There are few sunk costs as all the supplies could be sold to other coffee shops. The problem new entries will have is economies of scale. Larger coffee shops such as Starbucks can spread its costs around over a wide area and not feel the burden on big costs. Smaller shops have nothing to spread the costs around and therefore bear the brunt of all costs. Rivalries can become an issue if a coffee shop feels a new entry is located in such a way that it takes away customers. The elasticity of coffee and the fact that customers rarely buy in bulk means each customer is precious.
Consequently, coffee shops may do whatever it takes to get more customers in the store. The Broadway Cafe should implement Porter’s Differentiation Strategy in moving the company into modern times. In many ways, the Cafe already has the advantage of differentiation to its competitors with the family recipes of baked goods and soups. Even if these are lost with the grandfather, it has embedded the notion of uniqueness to its customers. Unfortunately, up until this time, this strategy had not been pushed to its full potential.
What has hindered this strategy before has been a lack of innovation in product development and with marketing. Most of the menu items have not changed much in fifty years. Those loyal customers enjoy how they can rely on their favorite menu item to be there each day. However, after over fifty years, attrition becomes a concern and new items must be made to attract newer, younger customers. Having new management at the Cafe provides the perfect opportunity and excuse to innovate on new ideas.

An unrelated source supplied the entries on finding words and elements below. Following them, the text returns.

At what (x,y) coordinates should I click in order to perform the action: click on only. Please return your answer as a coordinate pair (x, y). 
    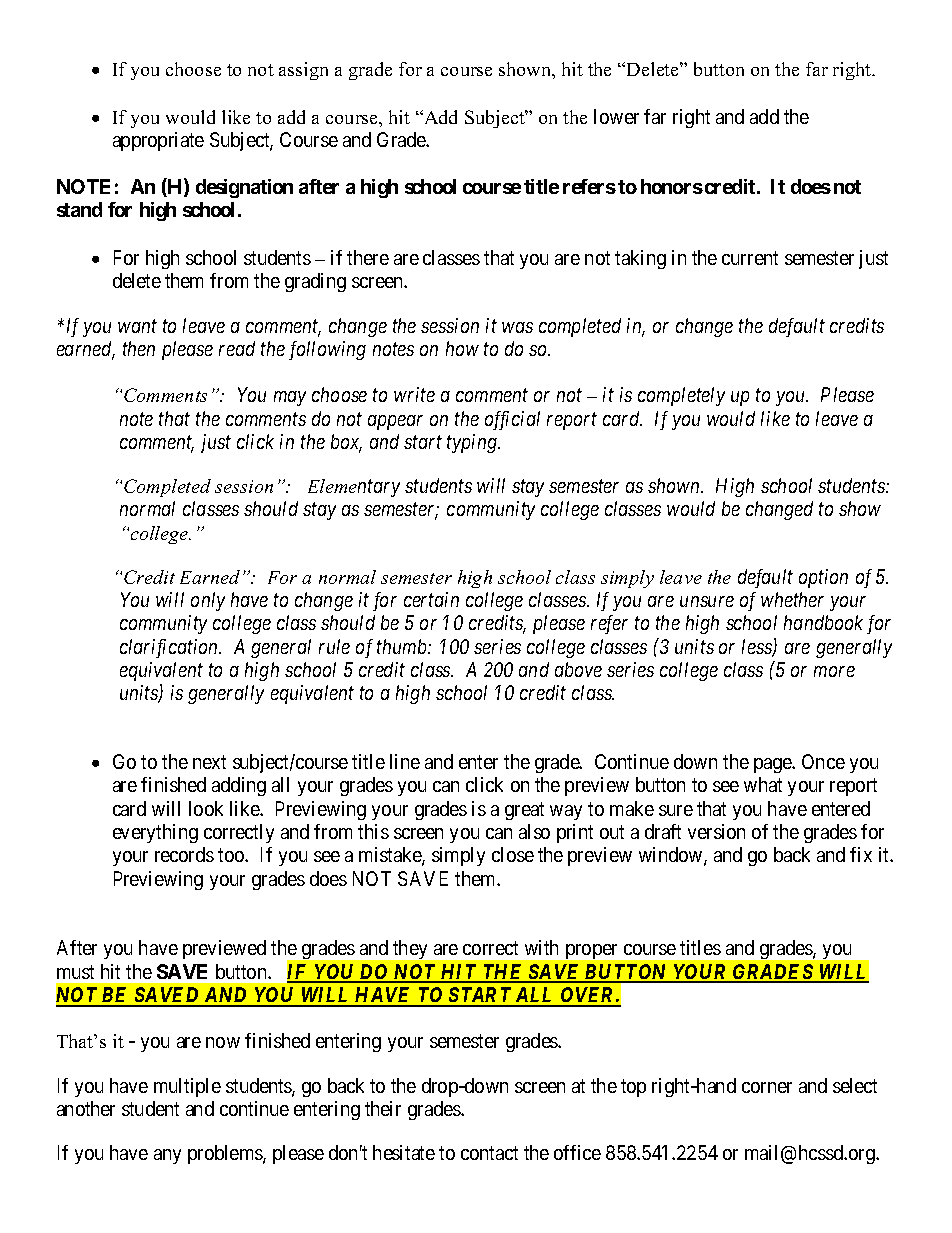
    Looking at the image, I should click on (208, 601).
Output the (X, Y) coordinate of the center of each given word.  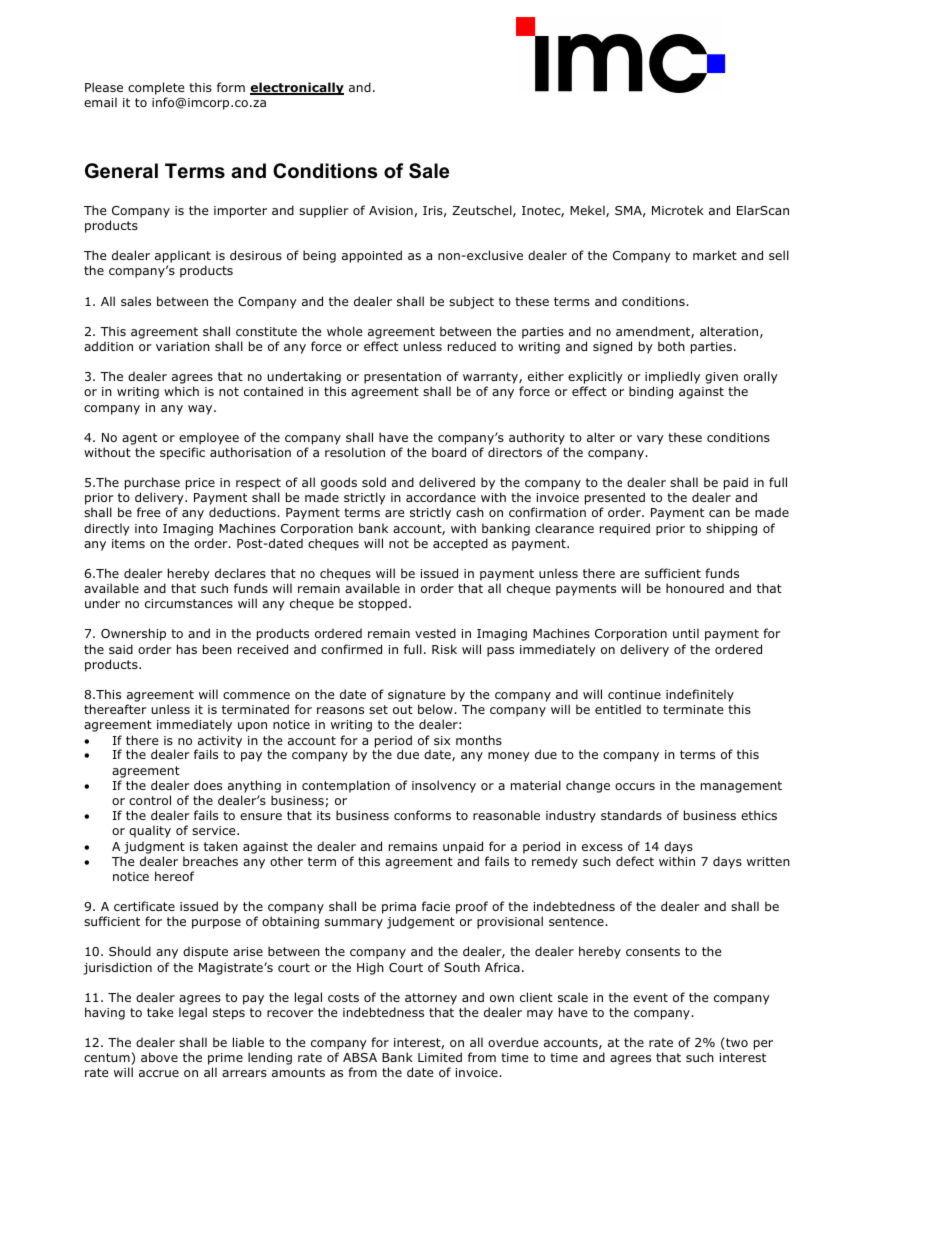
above (159, 1057)
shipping (731, 529)
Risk (444, 649)
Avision (391, 210)
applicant (183, 258)
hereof (174, 876)
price (200, 484)
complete (156, 90)
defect (635, 861)
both (671, 346)
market (715, 255)
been (217, 649)
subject (471, 302)
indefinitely (700, 695)
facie (436, 906)
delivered (447, 482)
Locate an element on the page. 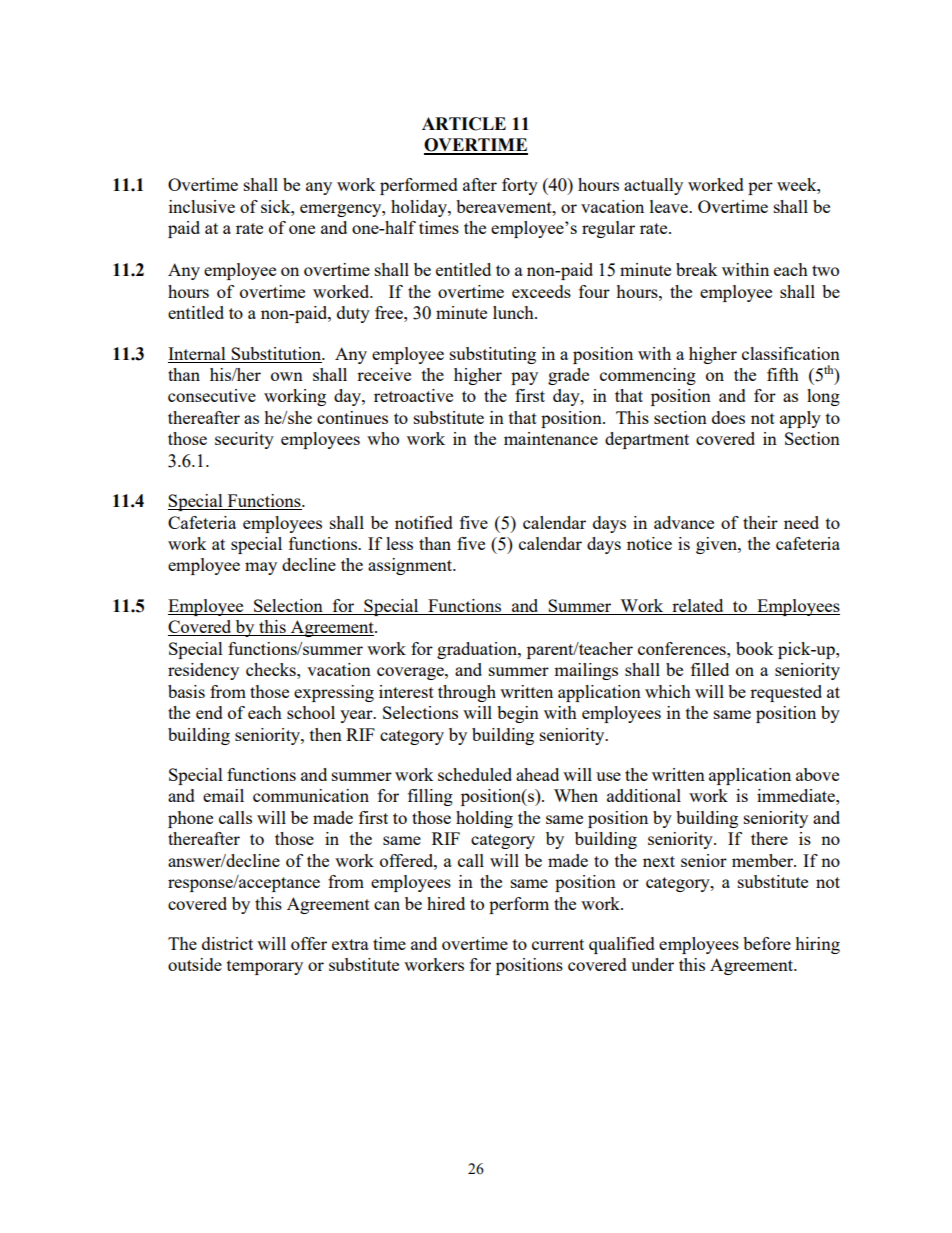 The height and width of the image is (1233, 952). Substitution is located at coordinates (277, 353).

The other problem has been marketing. The prior owner seemed more concerned with the daily operation of the company instead of the pursuit of new customers. He did offer coupons to customers but its tracking system was a pen and paper. Consequently, evaluating the effectiveness of the coupons cannot be measured accurately. He also had no web presence in an age where a web presence can make or break small companies. Even a coffee shop needs a place on the Internet where people can go to find them.